Report each line from the listing that the string "progress" appears in.

===== DATA EXTRACT =====

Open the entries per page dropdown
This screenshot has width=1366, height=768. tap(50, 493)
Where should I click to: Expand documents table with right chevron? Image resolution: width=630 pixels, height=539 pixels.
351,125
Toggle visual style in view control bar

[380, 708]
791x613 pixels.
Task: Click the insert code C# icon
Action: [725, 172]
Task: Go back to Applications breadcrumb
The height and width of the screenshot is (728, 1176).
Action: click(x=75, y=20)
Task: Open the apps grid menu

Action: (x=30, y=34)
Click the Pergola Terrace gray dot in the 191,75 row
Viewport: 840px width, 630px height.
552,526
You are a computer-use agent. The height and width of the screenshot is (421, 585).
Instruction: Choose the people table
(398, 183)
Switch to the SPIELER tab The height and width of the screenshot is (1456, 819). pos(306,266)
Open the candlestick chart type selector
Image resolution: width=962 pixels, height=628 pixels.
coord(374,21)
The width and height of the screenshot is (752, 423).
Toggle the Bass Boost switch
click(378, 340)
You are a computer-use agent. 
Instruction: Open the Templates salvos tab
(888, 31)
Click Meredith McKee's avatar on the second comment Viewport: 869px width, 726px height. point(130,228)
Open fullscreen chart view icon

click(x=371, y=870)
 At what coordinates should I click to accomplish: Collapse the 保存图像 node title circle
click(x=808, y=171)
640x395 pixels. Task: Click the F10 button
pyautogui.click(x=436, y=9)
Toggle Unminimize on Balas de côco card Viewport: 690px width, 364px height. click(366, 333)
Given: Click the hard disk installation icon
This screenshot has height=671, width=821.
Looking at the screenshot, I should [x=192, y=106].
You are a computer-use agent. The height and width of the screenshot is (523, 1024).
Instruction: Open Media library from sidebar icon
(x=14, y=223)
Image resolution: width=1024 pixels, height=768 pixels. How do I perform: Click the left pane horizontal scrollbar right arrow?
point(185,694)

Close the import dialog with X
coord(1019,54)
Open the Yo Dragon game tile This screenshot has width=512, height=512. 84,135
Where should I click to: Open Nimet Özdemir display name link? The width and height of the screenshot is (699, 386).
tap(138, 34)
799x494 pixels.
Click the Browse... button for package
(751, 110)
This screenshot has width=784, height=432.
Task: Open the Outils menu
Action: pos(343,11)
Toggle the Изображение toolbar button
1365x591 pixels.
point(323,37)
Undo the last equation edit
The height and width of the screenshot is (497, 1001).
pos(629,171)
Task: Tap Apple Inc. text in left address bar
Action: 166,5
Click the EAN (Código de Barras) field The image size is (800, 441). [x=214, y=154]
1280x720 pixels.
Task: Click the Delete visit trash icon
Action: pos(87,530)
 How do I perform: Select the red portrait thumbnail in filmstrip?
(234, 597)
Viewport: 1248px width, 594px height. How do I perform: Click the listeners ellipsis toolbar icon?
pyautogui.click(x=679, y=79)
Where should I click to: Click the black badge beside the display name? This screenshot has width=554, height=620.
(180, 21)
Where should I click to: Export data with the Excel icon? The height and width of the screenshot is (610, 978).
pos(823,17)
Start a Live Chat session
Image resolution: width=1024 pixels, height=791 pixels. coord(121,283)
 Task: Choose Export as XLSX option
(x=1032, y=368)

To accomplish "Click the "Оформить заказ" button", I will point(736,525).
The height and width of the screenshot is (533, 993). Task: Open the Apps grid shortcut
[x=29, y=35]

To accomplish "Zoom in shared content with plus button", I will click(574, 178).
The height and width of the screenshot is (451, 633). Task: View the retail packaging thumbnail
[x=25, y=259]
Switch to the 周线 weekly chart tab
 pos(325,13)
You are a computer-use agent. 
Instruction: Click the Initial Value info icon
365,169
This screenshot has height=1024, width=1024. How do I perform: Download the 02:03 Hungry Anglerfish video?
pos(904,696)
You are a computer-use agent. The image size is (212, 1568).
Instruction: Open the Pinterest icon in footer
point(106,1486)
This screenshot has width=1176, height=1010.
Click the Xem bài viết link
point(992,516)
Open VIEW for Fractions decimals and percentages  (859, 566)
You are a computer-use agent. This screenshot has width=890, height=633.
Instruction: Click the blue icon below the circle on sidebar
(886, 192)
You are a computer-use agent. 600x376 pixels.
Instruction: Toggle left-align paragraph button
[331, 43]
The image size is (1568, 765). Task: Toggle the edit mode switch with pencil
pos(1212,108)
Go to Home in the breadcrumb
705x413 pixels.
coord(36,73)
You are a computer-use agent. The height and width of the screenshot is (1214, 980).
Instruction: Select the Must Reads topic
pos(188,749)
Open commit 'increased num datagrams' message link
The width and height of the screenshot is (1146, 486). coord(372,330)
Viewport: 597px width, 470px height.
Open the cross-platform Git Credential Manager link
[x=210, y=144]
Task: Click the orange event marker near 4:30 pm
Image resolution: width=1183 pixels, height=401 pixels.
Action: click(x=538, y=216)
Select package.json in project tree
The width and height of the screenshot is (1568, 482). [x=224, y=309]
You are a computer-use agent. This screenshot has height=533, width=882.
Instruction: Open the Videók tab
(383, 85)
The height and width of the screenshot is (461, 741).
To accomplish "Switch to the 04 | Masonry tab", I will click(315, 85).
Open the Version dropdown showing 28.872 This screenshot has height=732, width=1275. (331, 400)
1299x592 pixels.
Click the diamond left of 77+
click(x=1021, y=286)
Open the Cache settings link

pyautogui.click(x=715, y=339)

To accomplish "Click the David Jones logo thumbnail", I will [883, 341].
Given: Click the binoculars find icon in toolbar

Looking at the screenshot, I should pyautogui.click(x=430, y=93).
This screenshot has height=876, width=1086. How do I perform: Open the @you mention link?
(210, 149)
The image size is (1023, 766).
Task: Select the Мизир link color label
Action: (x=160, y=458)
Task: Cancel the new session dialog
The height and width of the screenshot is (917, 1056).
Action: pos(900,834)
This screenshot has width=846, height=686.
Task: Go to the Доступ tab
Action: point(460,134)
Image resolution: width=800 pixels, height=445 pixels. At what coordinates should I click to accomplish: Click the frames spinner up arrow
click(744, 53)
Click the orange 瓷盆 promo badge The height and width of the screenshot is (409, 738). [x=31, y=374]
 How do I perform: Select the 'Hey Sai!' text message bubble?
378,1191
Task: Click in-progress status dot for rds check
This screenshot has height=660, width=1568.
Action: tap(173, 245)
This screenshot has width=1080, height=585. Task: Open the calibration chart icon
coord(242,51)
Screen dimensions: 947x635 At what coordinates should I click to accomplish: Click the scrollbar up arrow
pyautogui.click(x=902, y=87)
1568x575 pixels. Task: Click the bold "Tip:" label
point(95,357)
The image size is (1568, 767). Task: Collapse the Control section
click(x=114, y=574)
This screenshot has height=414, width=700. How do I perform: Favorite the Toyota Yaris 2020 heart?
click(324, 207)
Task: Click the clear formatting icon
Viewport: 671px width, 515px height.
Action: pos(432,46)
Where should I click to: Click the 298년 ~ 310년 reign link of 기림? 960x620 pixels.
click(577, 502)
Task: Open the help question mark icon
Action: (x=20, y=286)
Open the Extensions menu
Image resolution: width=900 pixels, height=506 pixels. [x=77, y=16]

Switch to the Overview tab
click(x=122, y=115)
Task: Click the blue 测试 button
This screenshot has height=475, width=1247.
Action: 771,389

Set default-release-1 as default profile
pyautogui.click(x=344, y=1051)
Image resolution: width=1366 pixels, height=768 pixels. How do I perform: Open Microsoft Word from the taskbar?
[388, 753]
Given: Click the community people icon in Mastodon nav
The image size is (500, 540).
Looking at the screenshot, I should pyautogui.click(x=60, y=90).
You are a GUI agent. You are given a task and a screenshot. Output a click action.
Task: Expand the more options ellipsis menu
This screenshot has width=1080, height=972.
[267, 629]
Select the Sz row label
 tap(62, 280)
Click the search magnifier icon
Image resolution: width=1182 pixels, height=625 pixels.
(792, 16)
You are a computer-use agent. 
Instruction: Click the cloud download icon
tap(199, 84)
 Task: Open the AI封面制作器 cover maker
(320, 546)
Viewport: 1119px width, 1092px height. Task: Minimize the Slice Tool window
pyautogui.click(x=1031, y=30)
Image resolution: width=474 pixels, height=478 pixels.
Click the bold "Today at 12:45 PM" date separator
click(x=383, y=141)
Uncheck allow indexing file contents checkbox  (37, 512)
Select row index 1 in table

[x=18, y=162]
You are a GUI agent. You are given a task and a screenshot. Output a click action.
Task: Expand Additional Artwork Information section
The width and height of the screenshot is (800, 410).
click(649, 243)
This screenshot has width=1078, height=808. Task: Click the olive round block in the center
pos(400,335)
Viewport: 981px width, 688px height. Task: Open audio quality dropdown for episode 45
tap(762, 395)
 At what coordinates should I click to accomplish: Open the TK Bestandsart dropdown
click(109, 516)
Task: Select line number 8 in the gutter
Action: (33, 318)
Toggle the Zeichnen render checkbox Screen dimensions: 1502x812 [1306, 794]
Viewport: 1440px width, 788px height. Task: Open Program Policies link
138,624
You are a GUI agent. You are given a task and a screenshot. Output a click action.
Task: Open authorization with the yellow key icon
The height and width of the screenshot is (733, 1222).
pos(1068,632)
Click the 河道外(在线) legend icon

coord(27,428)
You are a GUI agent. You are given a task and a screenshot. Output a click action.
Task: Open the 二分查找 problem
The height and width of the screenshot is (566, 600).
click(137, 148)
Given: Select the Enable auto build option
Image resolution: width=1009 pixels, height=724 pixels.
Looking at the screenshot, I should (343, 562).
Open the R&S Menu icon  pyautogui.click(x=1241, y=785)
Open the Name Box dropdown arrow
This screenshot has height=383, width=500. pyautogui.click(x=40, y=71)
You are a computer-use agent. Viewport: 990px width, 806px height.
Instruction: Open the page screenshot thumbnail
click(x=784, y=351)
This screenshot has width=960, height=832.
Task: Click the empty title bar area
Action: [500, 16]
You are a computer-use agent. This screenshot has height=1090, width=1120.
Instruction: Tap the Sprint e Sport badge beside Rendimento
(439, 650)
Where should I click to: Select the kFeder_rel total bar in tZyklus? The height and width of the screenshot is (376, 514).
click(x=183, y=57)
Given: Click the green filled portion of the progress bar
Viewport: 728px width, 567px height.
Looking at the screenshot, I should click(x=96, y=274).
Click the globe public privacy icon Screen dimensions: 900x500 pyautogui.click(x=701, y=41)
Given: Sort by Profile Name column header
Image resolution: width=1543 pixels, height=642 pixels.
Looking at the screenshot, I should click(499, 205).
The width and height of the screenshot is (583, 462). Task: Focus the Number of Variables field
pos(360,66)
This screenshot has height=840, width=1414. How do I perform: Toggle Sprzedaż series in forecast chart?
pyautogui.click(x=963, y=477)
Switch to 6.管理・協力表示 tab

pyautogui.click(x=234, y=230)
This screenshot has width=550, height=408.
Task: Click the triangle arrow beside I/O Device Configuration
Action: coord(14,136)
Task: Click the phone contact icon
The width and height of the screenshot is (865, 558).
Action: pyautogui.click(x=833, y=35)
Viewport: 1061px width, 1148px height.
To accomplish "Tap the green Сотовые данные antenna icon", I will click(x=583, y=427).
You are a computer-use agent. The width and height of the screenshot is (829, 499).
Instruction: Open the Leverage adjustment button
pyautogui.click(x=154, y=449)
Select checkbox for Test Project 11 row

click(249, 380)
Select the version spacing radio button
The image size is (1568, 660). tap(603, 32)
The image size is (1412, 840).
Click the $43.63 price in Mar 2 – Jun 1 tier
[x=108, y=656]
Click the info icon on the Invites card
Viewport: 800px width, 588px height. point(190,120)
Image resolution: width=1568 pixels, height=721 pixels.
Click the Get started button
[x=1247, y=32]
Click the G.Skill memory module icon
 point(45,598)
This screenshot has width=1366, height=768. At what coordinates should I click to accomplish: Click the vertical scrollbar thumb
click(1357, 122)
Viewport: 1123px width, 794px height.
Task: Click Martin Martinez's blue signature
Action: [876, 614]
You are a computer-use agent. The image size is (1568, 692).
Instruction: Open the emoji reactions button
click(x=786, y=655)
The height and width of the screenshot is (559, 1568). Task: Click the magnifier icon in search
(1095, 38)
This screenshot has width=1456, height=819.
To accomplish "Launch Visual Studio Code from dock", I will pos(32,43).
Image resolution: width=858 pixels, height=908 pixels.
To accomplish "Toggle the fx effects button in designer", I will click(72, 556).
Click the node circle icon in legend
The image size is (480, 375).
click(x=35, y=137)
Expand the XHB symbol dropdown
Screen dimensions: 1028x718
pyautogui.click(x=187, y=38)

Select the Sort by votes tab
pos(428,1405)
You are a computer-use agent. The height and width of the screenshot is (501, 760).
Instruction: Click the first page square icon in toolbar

=====

RESULT OF THIS EXERCISE:
Task: Click in-progress status dot for rds check
Given: Click the green filled portion of the progress bar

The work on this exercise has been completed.